Ora no nosso país, caída há muito em dormência a Ordem Templária de Portugal, desaparecida a Carbonária – formada para fins transitórios, que se realizaram -, não exis­tem, suponho, à parte uma outra possível Loja martinista ou semelhante, mais do que duas “associações secretas” dessa espécie. Uma é a Maçonaria, a outra essa curiosa organiza­ção que, em um dos seus ramos, usa o nome profano de Companhia de Jesus, exactamente como, na Maçonaria, a Ordem de Heredom e Kilwinning usa o nome profano de Real Ordem da Escócia.

Dos chamados jesuítas não tratarei, e por três motivos dos quais calarei o primeiro. Os outros dois são: que não creio, por mais razões do que uma, que eles corram risco de, aprovado que fosse o projecto, lhes serem apli­cadas as suas sanções; e que não creio por uma razão só, que o Sr. José Cabral tenha preten­dido que tal aplicação se fizesse. Presumo pois que o projecto de lei do urgente deputado se dirija, total ou principalmente, contra a Ordem Maçónica. Como tal o examinarei.

## TAREFAS A REALIZAR:
**a)** Transcreva, por favor, o trecho do excerto que começa em "Dos chamados jesuítas" e termina em "tal o examinarei.".
**b)** Segundo o excerto, que nome profano usa, na Maçonaria, a Ordem de Heredom e Kilwinning?

## LISTA DE DADOS:
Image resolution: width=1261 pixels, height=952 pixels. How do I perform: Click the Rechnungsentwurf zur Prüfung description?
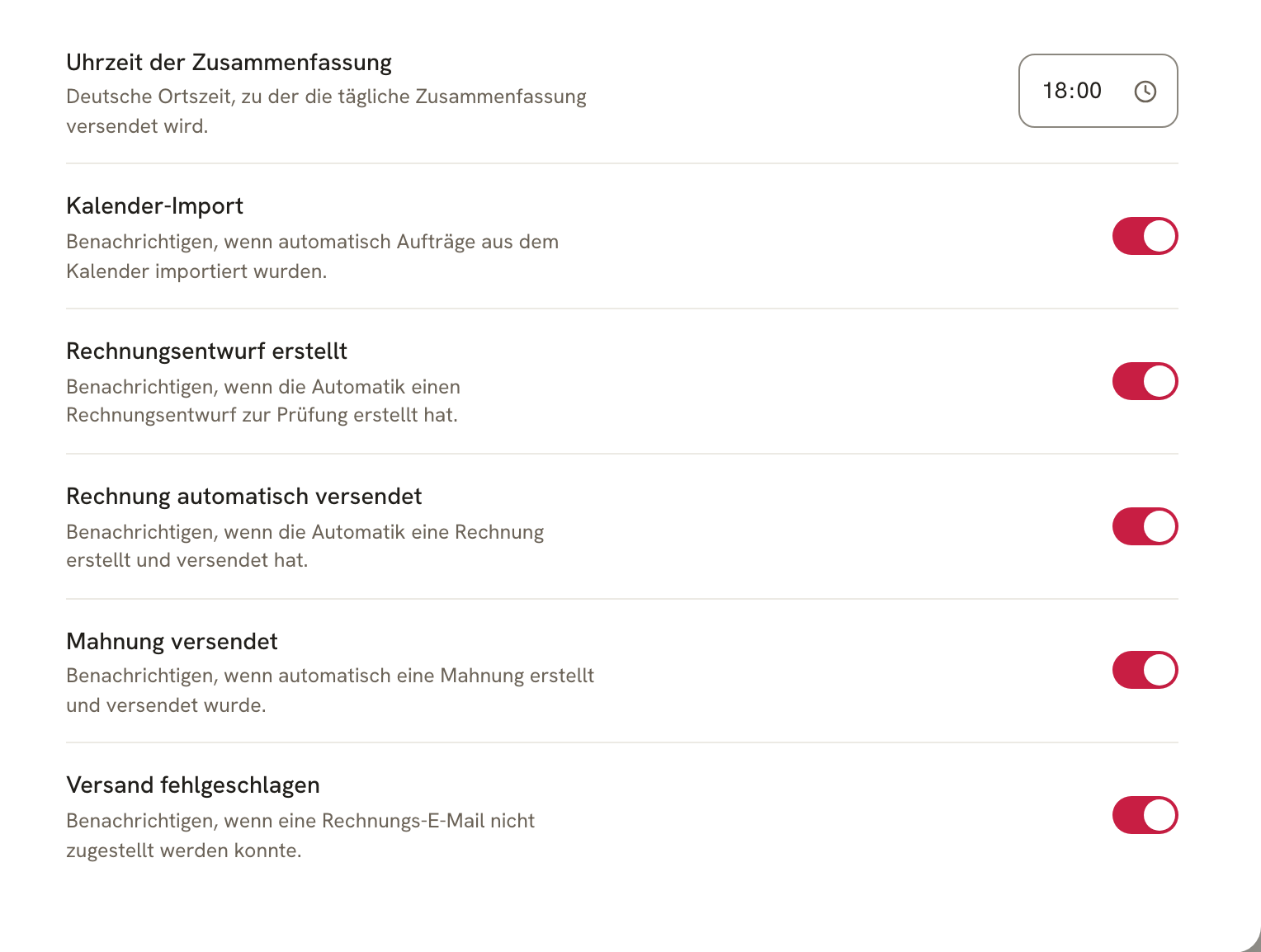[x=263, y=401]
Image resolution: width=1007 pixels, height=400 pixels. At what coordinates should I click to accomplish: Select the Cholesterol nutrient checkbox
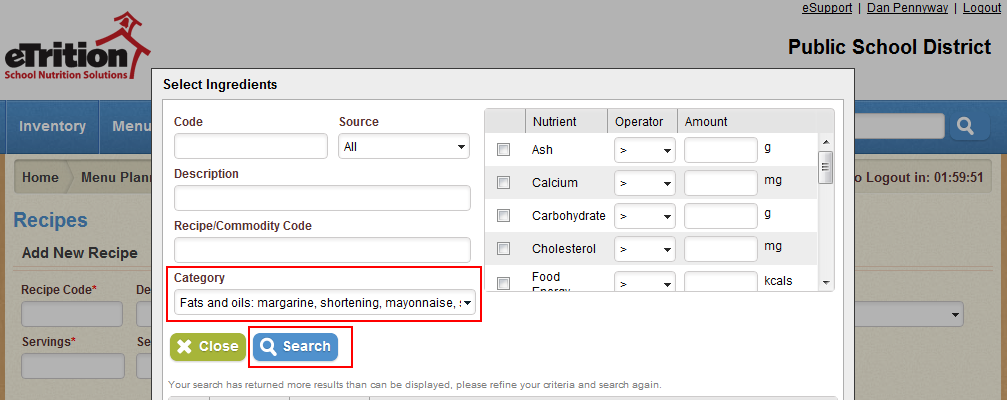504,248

---

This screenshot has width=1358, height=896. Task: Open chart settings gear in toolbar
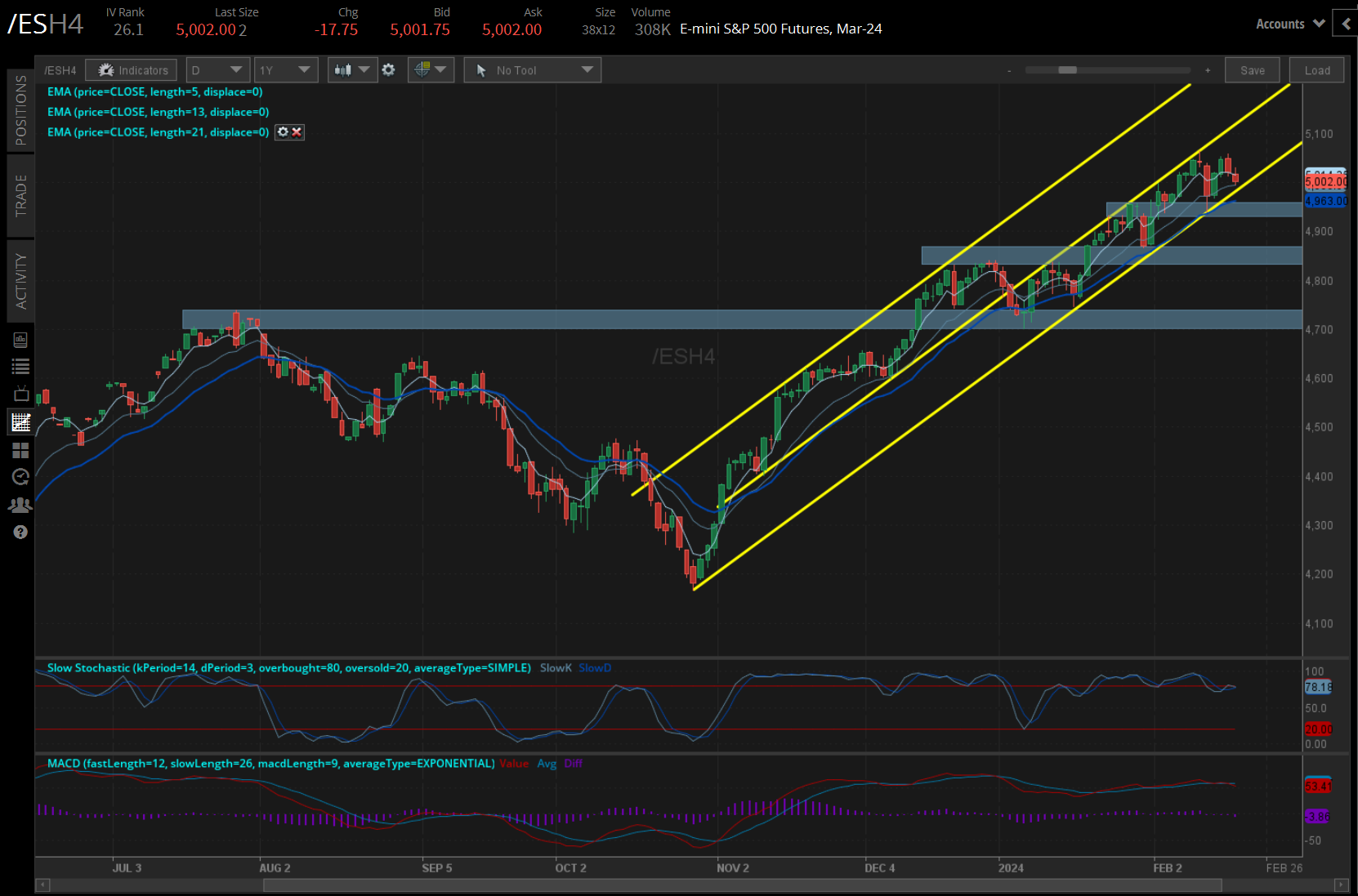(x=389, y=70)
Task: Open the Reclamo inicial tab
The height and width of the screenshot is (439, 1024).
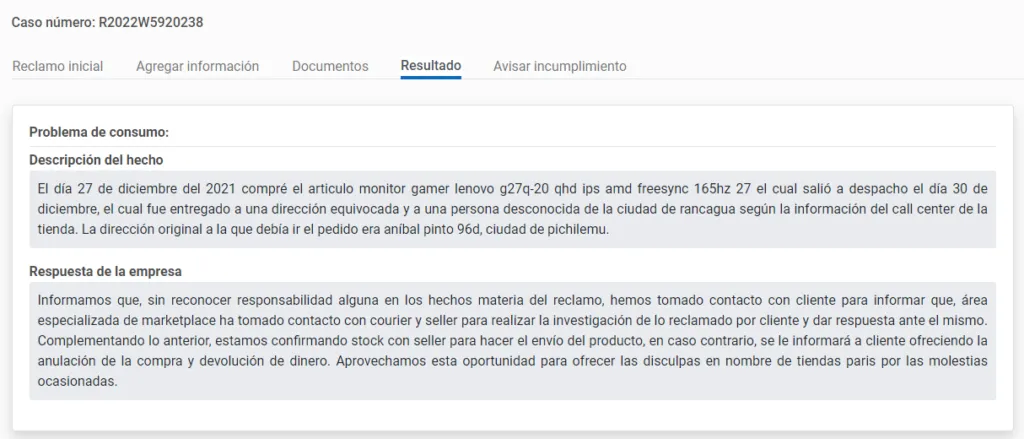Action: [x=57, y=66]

...

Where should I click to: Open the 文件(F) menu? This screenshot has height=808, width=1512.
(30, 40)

## SOLUÇÕES:
**a)**
Dos chamados jesuítas não tratarei, e por três motivos dos quais calarei o primeiro. Os outros dois são: que não creio, por mais razões do que uma, que eles corram risco de, aprovado que fosse o projecto, lhes serem apli­cadas as suas sanções; e que não creio por uma razão só, que o Sr. José Cabral tenha preten­dido que tal aplicação se fizesse. Presumo pois que o projecto de lei do urgente deputado se dirija, total ou principalmente, contra a Ordem Maçónica. Como tal o examinarei.

**b)** Real Ordem da Escócia.